Limitations of Prior Work: Many "hard" constraints in scientific discovery—such as synthetic accessibility, toxicity upper bounds, xTB energy, and physical plausibility of docking poses—are either not encoded in pre-training data or only weakly learned. While current reward-driven fine-tuning uses KL to anchor distributional drift, it cannot prove that any hard constraints are satisfied (Uehara et al., 2024a).
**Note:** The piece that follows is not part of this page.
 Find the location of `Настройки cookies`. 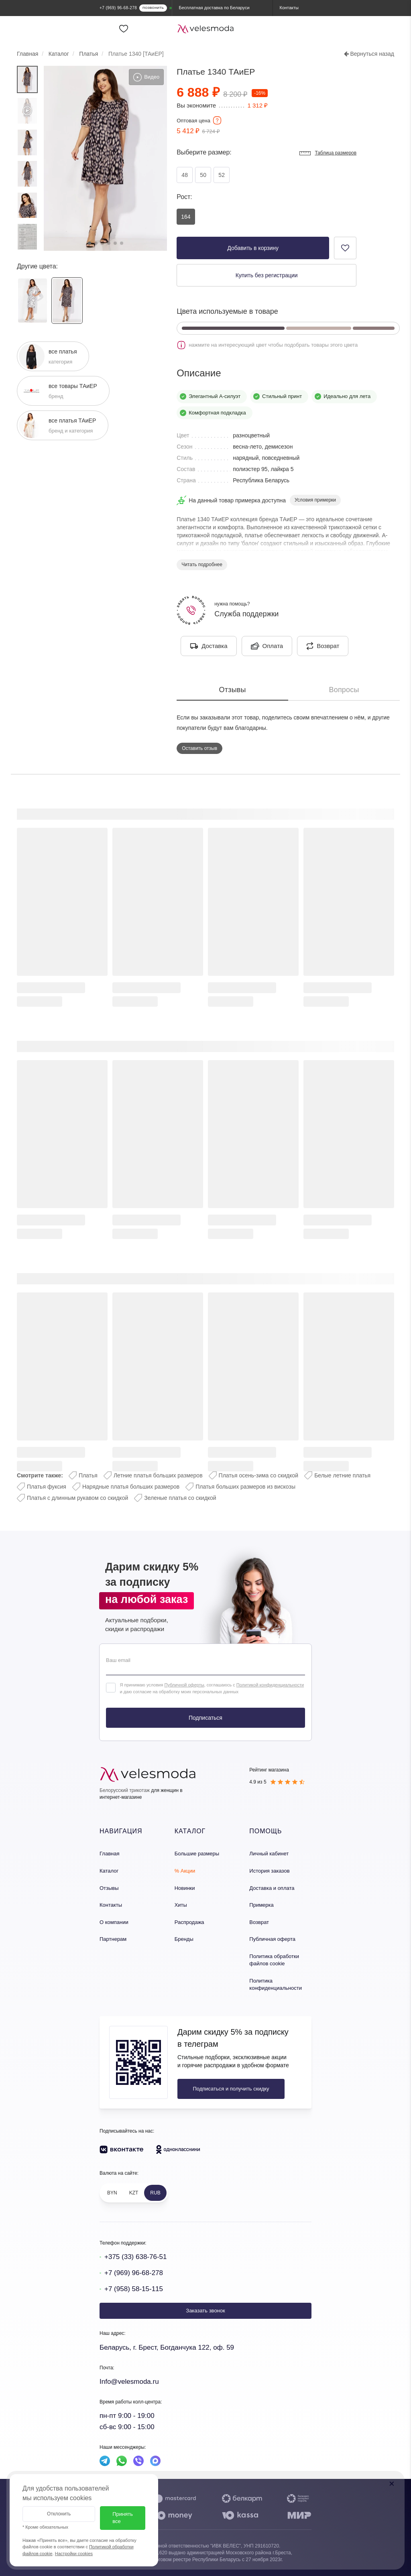

Настройки cookies is located at coordinates (74, 2553).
The naive approach of "treating constraints as another weighted reward" is highly unstable in practice: the weight \(\mu\) drifts between tasks and training phases, requiring exhaustive trial-and-error tuning; furthermore, when exploration enters high-reward regions, the same \(\mu\) is often overwhelmed by the reward, resulting in "high-reward but invalid" molecules.
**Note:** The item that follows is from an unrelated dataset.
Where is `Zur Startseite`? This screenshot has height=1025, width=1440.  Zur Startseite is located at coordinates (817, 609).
Key Challenge: There is a trade-off between reward maximization and constraint satisfaction, and a fixed-weight Lagrangian cannot reliably characterize this trade-off—it neither guarantees feasibility (unless \(\mu\) exceeds an unknown threshold) nor provides a monotonic mapping from \(\mu\) to the violation amount, and it lacks the dynamics to "tighten" penalties during training.

Goal: (i) To provide a rigorous optimization formulation for constrained generative optimization (reward + KL regularization + expected constraints) and unify the subproblem of "constrained generation" when the reward is constant; (ii) To design an algorithm that automatically and provably balances rewards and constraints while staying close to the pre-trained model in terms of KL divergence.
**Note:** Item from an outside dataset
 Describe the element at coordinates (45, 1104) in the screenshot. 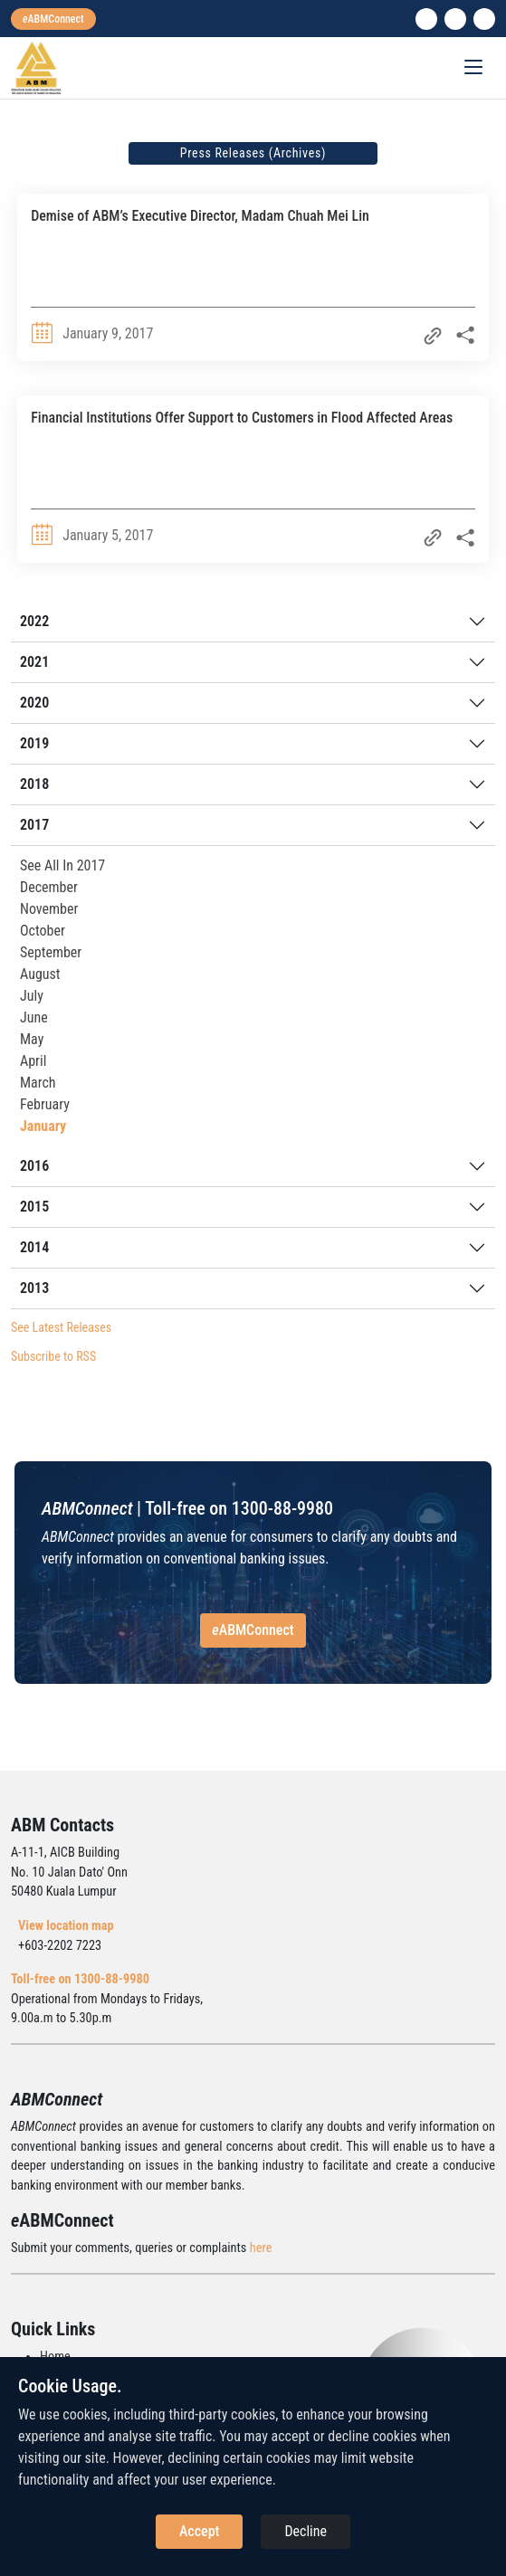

Key Insight: The authors observe that classical constrained optimization already offers highly mature, hyperparameter-insensitive methods—specifically, the Augmented Lagrangian (AL). The core benefit of AL is that the penalty factor \(\rho_k\) and dual variable \(\lambda_k\) adaptively adjust based on "constraint violation," eliminating the need for manual weight enumeration. By applying AL to flow models, each iteration reduces to a standard KL-regularized fine-tuning subproblem with a "new augmented reward," which can be solved using existing solvers like Adjoint Matching or DiffusionNFT.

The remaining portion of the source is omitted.